The couch once faced a glossy black piano. Now it faces the television screen.
“This house!” says the woman. Her name is Mona Feinman. She is Harriet’s good friend.
Isidore, taking his seat, watches Harriet’s face go scrunched with pleasure. “How much time do we have?” says the other guest, Gary Feinman. He’s Mona’s husband and Isidore’s good friend.
“Oh, it won’t be long now.”
Both Feinmans still stand, their shoulders pulled straight, as if on the threshold of something illicit.
A hint of small talk and yet everyone has to wait until the exact appointed time. I’m good, Gary; you? Oh Harriet, the drinks are perfect. I’m glad, Mo, and you know that’s a fantastic dress….
Just stalling.

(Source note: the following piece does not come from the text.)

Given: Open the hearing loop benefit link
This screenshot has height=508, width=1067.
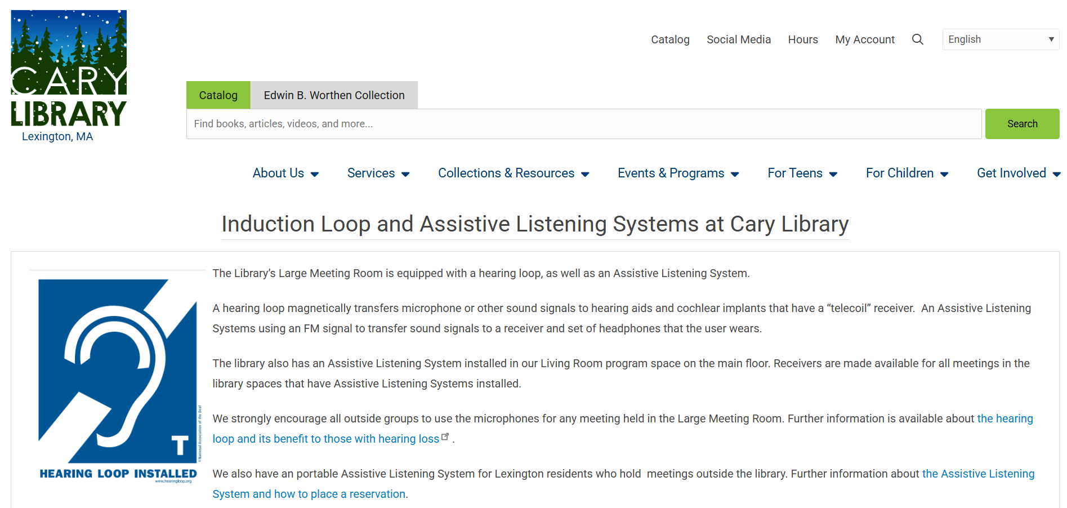Looking at the screenshot, I should pos(325,439).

The Feinmans came over tonight for only one reason.
There is a pleasing completeness to Mona. She is what she is, confidently. A smile on a handsome face, pert, just a little fleshy. But Isid
ore isn’t attracted to her. Mona he sees as the housewife among Harriet’s friends—the woman most housewifely in spirit. She is now leaning to the bowl of almonds. Mona has full-looking smooth skin under her jaw, and maybe this is why Isidore thinks he receives signals of sexual compliance off her full frame. Harriet, too, is a housewife, but not only. She can play Gershwin on the piano. Harriet holds opinions about what she reads, is politically aware, has lately been trying to tell jokes and be funny. As for Mona? She’s bending her stout figure at the moment. Her bosom swells from beneath her blouse, and Isidore has no trouble receiving the signals. But she appears not to have interests, or much of a mental life. Or maybe that’s unfair.
“We going to watch, or sit letting me bore each of you?” Gary says, the ice in his Tom Collins rattling pleasantly.
“It doesn’t start for a bit.”
Mona and Gary don’t have a television of their own. “I can’t wait,” Mona says.
“I can’t believe you’ve never seen it.”
“She’s wonderful, I hear.”
And Isidore has to look down, biting his mouth and causing enough pain to kill his sad, wild grin—
“How’s the Hicksville project?” asks Gary. Isidore lifts his face, a smile that says, Oh, you know, it’s business. Going okay.
Gary is a garmento, selling bridal. Gary has struggled. Isidore tries on his humblest look. “Units are moving, Gary,” he says. “I guess they’re moving.”
“This guy,” says Gary, shaking his head.
It could be that, tonight, Isidore’s humble look hasn’t conveyed much humility. It could be that his humblest look—when Lucille is already sort of here in this room, her expansive vitality, that warmth and humor—is no longer humble. Could it be Isidore has become a celebrity of the mind? (Hold-on.)
“How’s about you? Business good?” Harriet says. This is the wrong question to ask Gary, and Harriet seems to realize it immediately.
“Ah, bridal’s bridle. Dress the gal up,” Gary says, “before she walks to the gallows.”